This routine, which is system-independent MACRO, requires the user to include the global header <cm.h>. CMbytedec has a side effect, and has to be implemented as a macro.
Inputs:
| count | byte counter depending on 'str' |
| str | pointer to character within a string. |
Outputs:
| count | This will change the value of the parameter 'count' either to 'count-1' or 'count-2'. |
Returns:
| The return value is set to the value of 'count', after decrement (as done by --i). |
Side Effects:
| The count argument is decremented by 1 or 2. Note that this is NOT a pointer argument. |
Definition:
i4 CMbytedec(count, str) i4 count;
CMbyteinc - increment a byte counter
Increment a byte counter one or two bytes within a string, depending on whether the next character in the string pointed to by 'str' is one or two bytes long. This mimics the ++i expression of C when used in manipulating string pointers, but takes into account 2 byte characters.

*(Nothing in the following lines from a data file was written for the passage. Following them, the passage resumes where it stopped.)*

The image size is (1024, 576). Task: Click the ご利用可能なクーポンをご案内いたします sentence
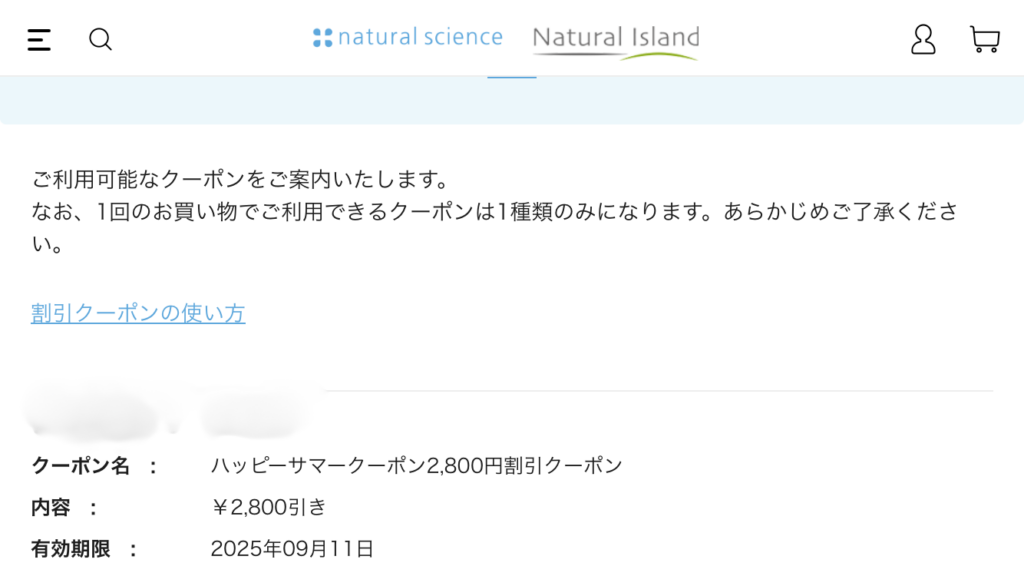(241, 179)
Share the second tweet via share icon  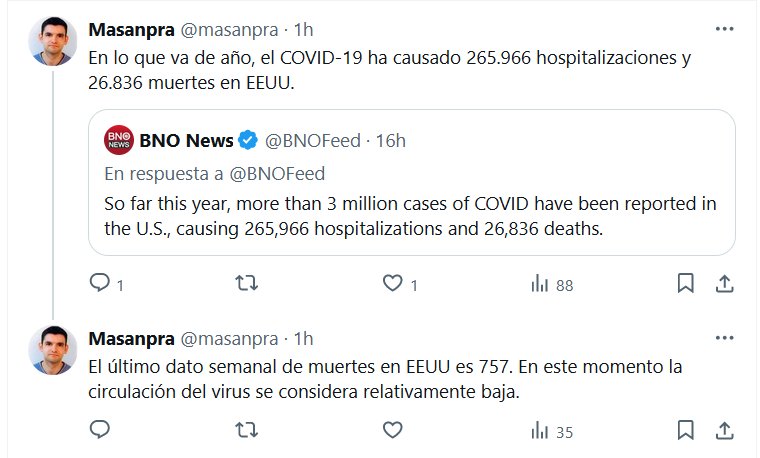[722, 431]
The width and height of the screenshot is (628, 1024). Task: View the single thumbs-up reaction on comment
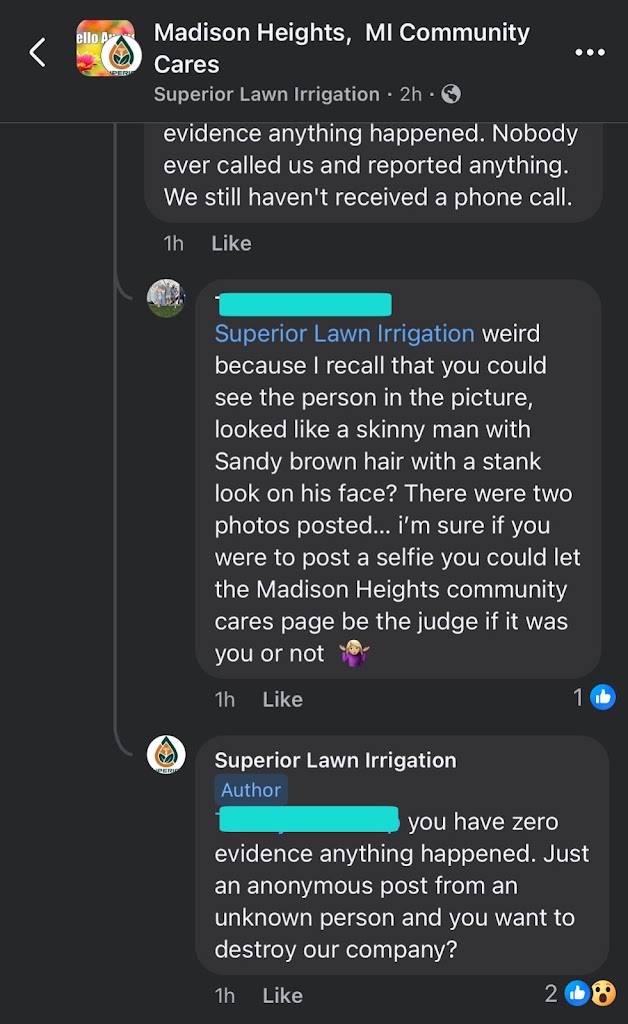coord(594,697)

This routine, which is system-independent MACRO, requires the user to include the global header <cm.h>. CMbyteinc has a side effect, and has to be implemented as a macro.
Inputs:
| count | byte counter depending on 'str' |
| str | pointer to character within a string. |
Outputs:
| count | This will change the value of the parameter 'count' either to 'count+1' or 'count+2'. |
Returns:
| The return value is set to the value of 'count', after increment (as done by ++i). |
Side Effects:
| The count argument is incremented by 1 or 2. Note that this is NOT a pointer argument. |
Definition:
i4 CMbyteinc(count, str) i4 count;
CMclose_col - close collation file
Close an open collation file.
Inputs:
| None |
Outputs:
| syserr | System specific error |
Returns:
| OK | if operation succeeded, otherwise system specific error status. |
Side Effects:
| Releases semaphore which may have been acquired during CMopen_col. |
Definition:
STATUS CMclose_col(syserr) CL_ERR_DESC *syserr;
CMcmpcase - compare characters, case sensitive
Compare the next character in each of two strings, either single or double byte. (Case is significance)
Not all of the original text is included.